* [Exercise goal]: Which of the lines below mention the word "photo"? Pull each one out.

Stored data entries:
-- Opening Marker --

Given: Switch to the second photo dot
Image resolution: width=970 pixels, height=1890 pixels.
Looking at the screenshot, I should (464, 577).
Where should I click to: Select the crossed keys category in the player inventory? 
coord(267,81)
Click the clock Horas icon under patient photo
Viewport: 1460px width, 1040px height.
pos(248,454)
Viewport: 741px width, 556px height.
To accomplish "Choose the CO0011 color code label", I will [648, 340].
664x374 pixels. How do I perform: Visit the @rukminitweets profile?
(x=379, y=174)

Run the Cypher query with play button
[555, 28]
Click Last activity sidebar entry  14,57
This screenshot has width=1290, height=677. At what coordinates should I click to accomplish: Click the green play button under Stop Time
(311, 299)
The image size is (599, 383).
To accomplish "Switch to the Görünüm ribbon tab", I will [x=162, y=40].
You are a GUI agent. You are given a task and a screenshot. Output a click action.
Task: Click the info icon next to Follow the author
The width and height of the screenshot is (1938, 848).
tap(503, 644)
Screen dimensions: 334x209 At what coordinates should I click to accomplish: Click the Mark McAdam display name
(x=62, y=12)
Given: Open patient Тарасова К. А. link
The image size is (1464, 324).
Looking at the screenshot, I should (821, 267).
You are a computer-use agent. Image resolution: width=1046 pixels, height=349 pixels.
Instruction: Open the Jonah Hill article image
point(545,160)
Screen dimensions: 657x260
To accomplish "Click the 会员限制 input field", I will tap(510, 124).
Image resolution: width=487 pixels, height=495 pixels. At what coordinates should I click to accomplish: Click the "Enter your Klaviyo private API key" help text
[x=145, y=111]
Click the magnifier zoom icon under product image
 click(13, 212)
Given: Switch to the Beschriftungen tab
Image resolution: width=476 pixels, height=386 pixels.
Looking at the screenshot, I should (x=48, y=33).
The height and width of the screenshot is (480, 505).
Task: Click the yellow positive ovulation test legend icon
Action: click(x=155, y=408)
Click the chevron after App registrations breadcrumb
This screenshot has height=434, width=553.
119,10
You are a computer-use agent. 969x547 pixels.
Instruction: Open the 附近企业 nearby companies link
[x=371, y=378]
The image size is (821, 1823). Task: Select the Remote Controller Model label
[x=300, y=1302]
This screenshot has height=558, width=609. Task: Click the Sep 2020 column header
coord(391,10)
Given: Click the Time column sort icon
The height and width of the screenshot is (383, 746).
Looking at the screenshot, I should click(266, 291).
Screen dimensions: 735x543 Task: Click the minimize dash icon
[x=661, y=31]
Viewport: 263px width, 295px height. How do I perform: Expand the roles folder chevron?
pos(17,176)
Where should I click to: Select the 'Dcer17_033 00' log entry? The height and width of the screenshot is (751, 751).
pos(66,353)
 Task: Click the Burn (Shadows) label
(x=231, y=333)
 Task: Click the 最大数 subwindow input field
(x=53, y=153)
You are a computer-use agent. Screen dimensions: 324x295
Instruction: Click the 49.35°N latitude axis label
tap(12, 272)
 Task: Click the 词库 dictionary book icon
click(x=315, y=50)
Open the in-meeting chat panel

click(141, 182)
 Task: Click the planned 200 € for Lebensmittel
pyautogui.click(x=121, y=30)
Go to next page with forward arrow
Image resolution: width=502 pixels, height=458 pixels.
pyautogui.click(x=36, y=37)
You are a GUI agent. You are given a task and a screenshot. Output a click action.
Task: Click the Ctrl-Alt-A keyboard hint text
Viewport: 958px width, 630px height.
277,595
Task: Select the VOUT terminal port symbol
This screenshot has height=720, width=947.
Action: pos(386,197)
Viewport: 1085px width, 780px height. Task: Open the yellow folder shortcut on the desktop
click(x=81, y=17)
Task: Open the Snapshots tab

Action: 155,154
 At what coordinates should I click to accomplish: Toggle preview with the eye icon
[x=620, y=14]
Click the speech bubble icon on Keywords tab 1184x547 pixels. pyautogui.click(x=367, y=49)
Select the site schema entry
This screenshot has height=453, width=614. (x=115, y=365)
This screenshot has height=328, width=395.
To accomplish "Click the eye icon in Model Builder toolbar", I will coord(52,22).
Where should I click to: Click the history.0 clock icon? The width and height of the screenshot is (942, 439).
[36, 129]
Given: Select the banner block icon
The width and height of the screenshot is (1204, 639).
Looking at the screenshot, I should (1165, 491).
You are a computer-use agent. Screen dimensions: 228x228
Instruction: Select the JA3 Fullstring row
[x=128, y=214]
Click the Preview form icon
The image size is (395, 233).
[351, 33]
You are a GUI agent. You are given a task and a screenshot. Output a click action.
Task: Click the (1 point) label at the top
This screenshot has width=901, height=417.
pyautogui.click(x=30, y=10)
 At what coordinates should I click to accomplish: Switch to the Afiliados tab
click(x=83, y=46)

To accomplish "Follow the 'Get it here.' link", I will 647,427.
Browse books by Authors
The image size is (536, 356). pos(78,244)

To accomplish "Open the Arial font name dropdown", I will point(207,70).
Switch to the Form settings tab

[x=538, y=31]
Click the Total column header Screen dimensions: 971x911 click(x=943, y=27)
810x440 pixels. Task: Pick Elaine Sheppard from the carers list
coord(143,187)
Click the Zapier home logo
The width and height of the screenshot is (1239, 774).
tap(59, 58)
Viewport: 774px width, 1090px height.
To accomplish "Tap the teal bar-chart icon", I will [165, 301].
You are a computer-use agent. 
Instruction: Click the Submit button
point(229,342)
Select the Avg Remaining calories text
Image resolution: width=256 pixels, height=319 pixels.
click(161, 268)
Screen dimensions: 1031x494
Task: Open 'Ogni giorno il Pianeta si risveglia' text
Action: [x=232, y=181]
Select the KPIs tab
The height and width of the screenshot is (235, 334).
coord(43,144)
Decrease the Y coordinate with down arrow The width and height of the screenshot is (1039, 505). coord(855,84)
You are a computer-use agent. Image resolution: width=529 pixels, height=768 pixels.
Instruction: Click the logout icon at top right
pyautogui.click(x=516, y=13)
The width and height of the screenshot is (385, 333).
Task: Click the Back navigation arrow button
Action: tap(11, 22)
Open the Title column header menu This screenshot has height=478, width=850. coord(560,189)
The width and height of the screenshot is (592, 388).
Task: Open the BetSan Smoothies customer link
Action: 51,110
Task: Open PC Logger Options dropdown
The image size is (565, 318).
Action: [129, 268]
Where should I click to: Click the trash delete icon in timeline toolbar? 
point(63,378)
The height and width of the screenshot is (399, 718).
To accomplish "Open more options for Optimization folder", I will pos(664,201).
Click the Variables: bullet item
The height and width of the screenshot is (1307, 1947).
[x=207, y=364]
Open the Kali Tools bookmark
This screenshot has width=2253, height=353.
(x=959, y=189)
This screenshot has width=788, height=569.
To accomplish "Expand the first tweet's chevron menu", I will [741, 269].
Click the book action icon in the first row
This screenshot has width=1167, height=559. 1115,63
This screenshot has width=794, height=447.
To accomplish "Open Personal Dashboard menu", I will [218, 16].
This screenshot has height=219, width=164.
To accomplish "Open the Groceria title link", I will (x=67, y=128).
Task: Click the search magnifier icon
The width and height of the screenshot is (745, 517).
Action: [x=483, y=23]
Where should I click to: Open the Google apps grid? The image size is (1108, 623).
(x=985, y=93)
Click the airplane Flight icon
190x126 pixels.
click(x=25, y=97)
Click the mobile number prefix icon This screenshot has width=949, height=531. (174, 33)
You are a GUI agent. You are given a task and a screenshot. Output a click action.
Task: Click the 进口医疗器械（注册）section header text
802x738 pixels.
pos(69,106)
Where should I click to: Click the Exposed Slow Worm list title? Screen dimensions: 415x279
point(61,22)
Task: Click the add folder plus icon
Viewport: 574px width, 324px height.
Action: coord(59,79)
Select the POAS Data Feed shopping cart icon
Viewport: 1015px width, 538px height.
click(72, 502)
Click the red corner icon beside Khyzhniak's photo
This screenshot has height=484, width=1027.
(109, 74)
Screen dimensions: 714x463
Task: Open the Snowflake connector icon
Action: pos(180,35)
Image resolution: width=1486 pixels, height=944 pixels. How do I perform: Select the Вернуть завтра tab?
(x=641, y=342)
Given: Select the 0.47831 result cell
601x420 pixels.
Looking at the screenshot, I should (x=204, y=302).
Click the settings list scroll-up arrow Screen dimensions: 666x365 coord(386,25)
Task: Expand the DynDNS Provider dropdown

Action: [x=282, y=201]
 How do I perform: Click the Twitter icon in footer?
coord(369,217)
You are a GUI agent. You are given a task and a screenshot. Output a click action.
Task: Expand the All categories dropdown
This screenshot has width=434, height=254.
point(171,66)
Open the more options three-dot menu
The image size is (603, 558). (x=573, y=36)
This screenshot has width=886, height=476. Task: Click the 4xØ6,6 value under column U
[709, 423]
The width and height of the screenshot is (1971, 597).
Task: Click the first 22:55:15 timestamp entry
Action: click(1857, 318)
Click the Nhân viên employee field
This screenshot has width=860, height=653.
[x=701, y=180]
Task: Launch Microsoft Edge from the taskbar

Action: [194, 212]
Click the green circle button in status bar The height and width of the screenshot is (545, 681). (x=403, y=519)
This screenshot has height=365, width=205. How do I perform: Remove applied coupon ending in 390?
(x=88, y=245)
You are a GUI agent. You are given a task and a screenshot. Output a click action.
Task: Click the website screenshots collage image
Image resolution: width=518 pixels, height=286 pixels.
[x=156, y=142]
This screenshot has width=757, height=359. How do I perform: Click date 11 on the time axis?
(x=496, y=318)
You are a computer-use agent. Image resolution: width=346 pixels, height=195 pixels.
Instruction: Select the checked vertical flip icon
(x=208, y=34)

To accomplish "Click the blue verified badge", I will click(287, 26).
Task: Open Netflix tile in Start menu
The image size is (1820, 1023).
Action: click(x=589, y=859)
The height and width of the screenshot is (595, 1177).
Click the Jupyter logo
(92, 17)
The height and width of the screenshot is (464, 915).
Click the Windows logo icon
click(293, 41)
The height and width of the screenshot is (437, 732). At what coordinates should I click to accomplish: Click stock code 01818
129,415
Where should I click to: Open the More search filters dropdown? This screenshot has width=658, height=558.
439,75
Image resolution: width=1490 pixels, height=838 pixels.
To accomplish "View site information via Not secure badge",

-- Closing Marker --

* [Answer space]:
Given: Switch to the second photo dot
Click the clock Horas icon under patient photo
Click the red corner icon beside Khyzhniak's photo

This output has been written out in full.